Descriptions, Reviews, Etc.
Publisher Description:

In the limbo bounded by rebellion and resignation, belonging and solitude, Ed Allen's middle Americans seem to be either freely adrift or uncomfortably vested in an exit strategy wholly inadequate for their circumstances. These sixteen darkly humorous stories gauge the tension between what we really feel and what we outwardly express, what we should do and what we manage to get done.

In "Celibacy-by-the-Atlantic," Phil negotiates a lingering, low-intensity regret brought on by the annual family get-together at his parents' beach house, where memories of his aimless, privileged adolescence mingle with forebodings of his aimless, privileged middle age. In "A Lover's Guide to Hospitals," Carl lies in bed, pining over a stillborn romance through a moody, post-op haze of painkillers. As a consoling needle through the heart, the object of Carl's unrequited affections also turns out to be his nurse.

In "Burt Osborne Rules the World," a precocious boy ponders his childhood in "a world protected against anything you could imagine doing to make it more interesting." Sensing that only more of the same awaits him as an adult, Burt charts a different course--as a class clown with a truly toxic sense of mischief. Others, like Lydia in "Ralph Goes to Mexico," assert their individuality more effortlessly, for they're just too naturally odd to be cowed by convention. Lydia's dilemma is whether she should have her leukemic cat stuffed and mounted or turned into a hat after he dies.

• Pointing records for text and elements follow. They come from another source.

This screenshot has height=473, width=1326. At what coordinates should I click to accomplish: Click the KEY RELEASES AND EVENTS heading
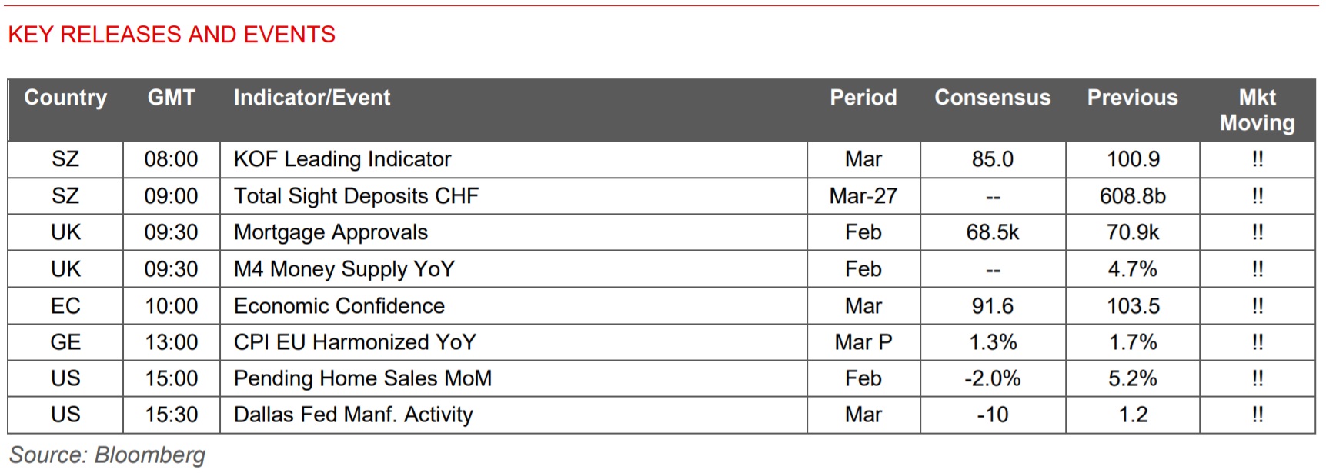172,35
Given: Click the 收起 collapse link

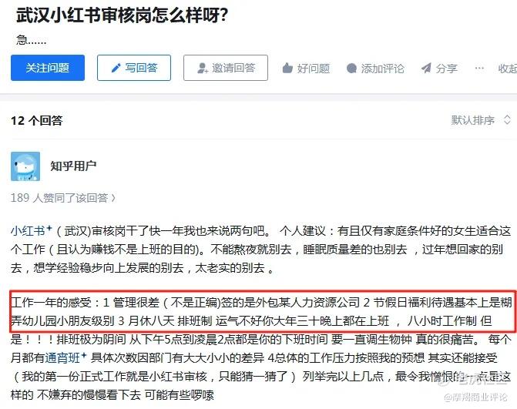Looking at the screenshot, I should 507,69.
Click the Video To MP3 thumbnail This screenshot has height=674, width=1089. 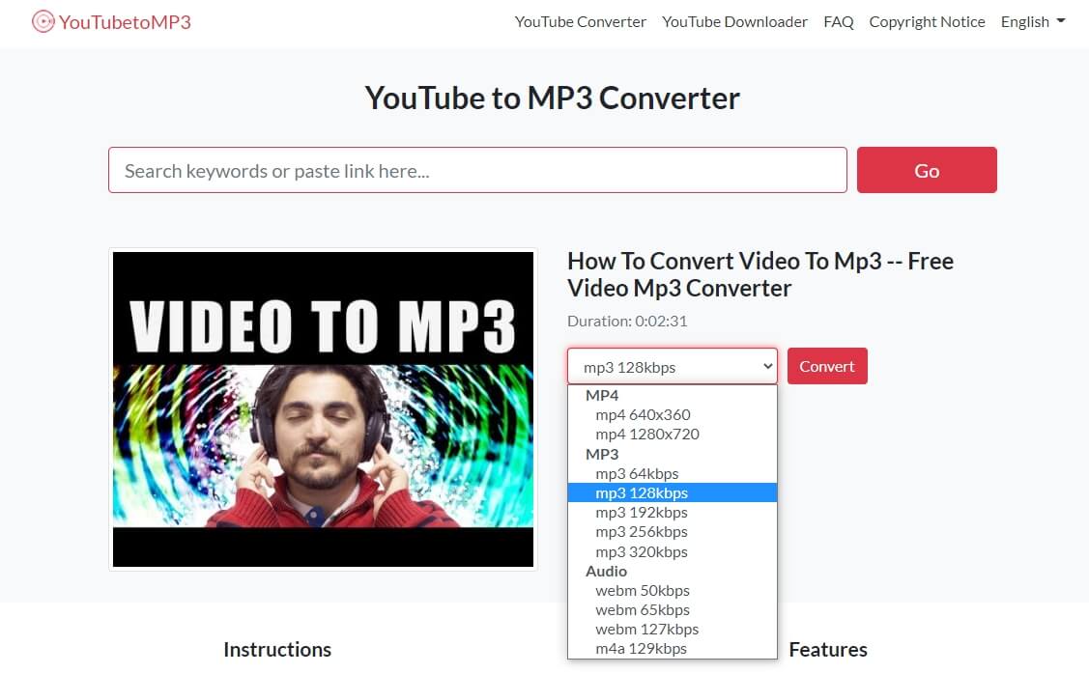point(323,408)
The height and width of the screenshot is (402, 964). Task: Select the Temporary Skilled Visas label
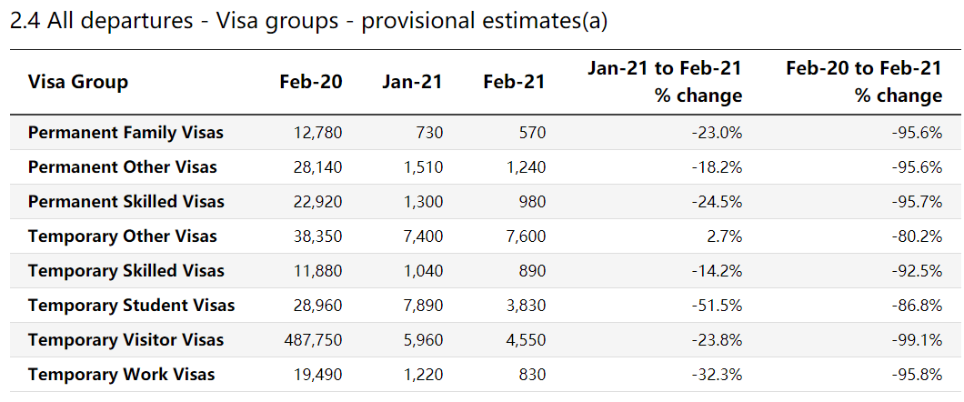tap(126, 270)
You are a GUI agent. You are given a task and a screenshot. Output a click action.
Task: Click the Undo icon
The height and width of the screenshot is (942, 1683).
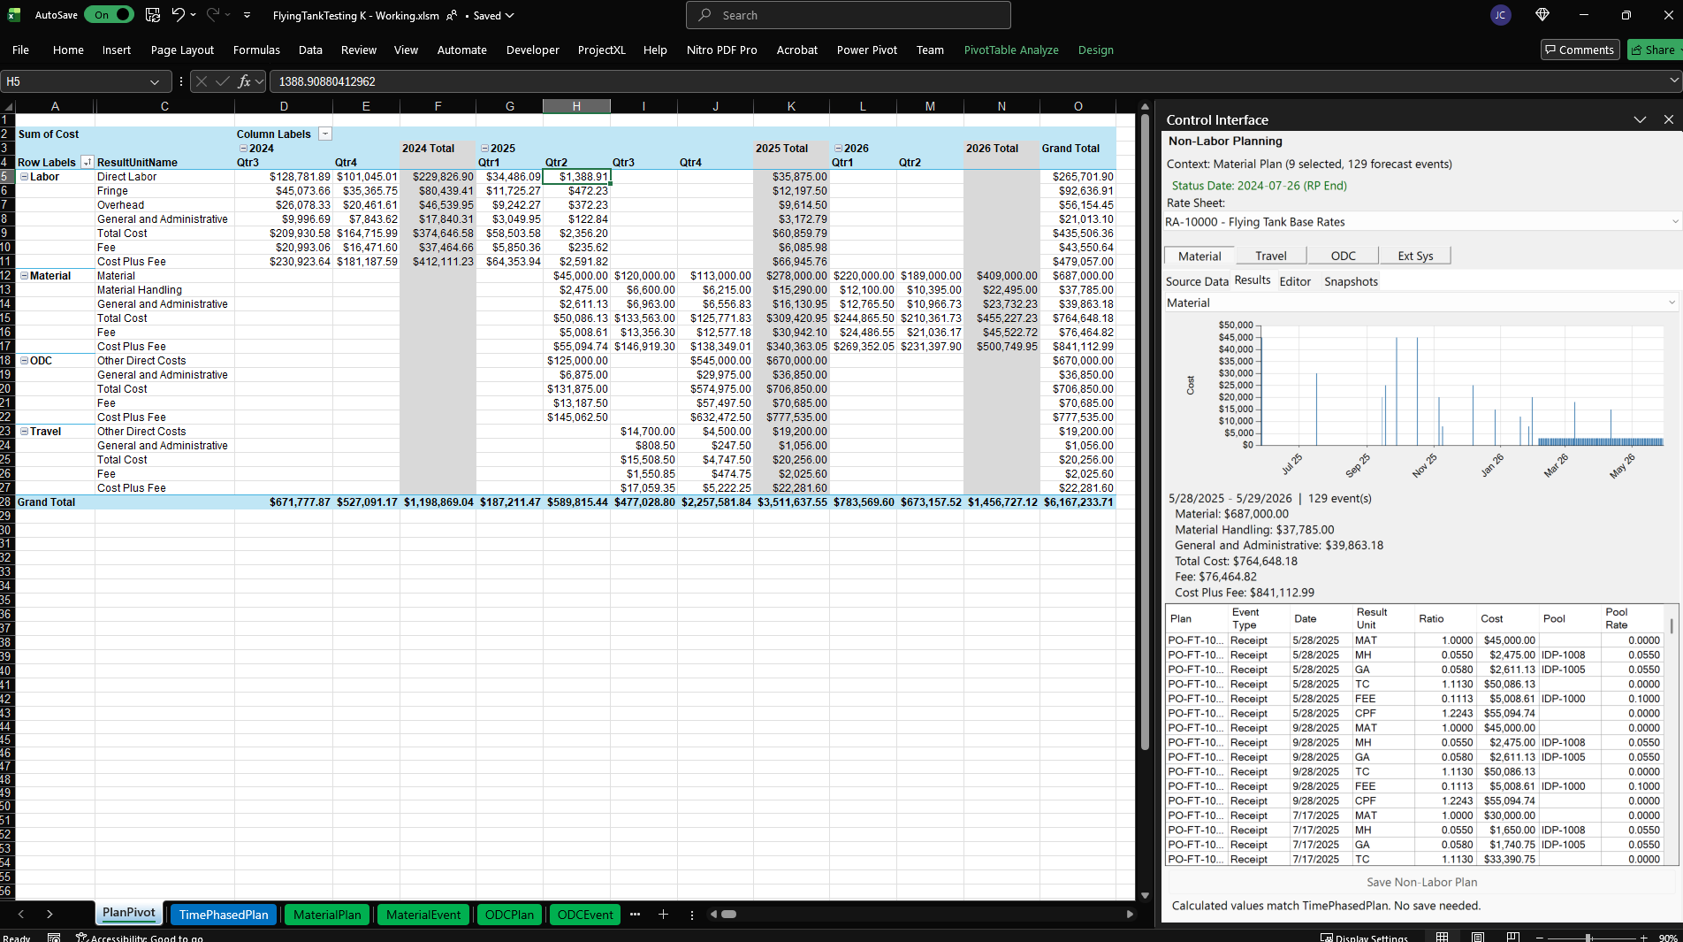(x=179, y=15)
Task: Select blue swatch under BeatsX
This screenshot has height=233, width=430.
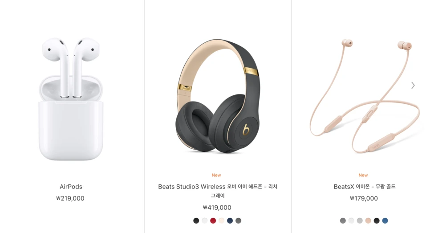Action: tap(385, 221)
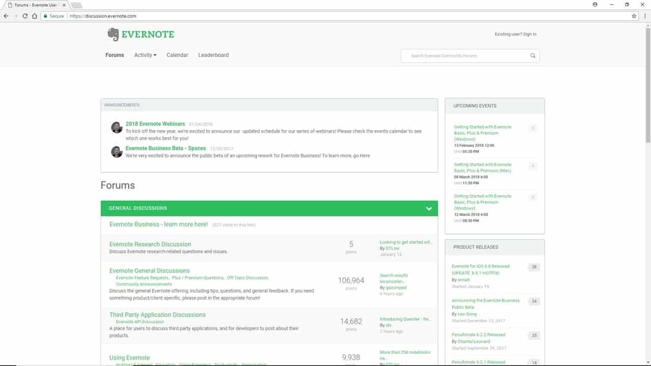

These lyrical tales celebrate the ordinary--and the not so ordinary--with a flourish of Nabokovian wit that combines grandeur, kitsch, and the author's broad empathy with his characters.


Contributor Bio(s): Allen, Ed: - ED ALLEN, an associate professor of English at the University of South Dakota, has also worked as a taxi driver, butcher, and salesman. Allen's novel Mustang Sally has been adapted into a film, Easy Six.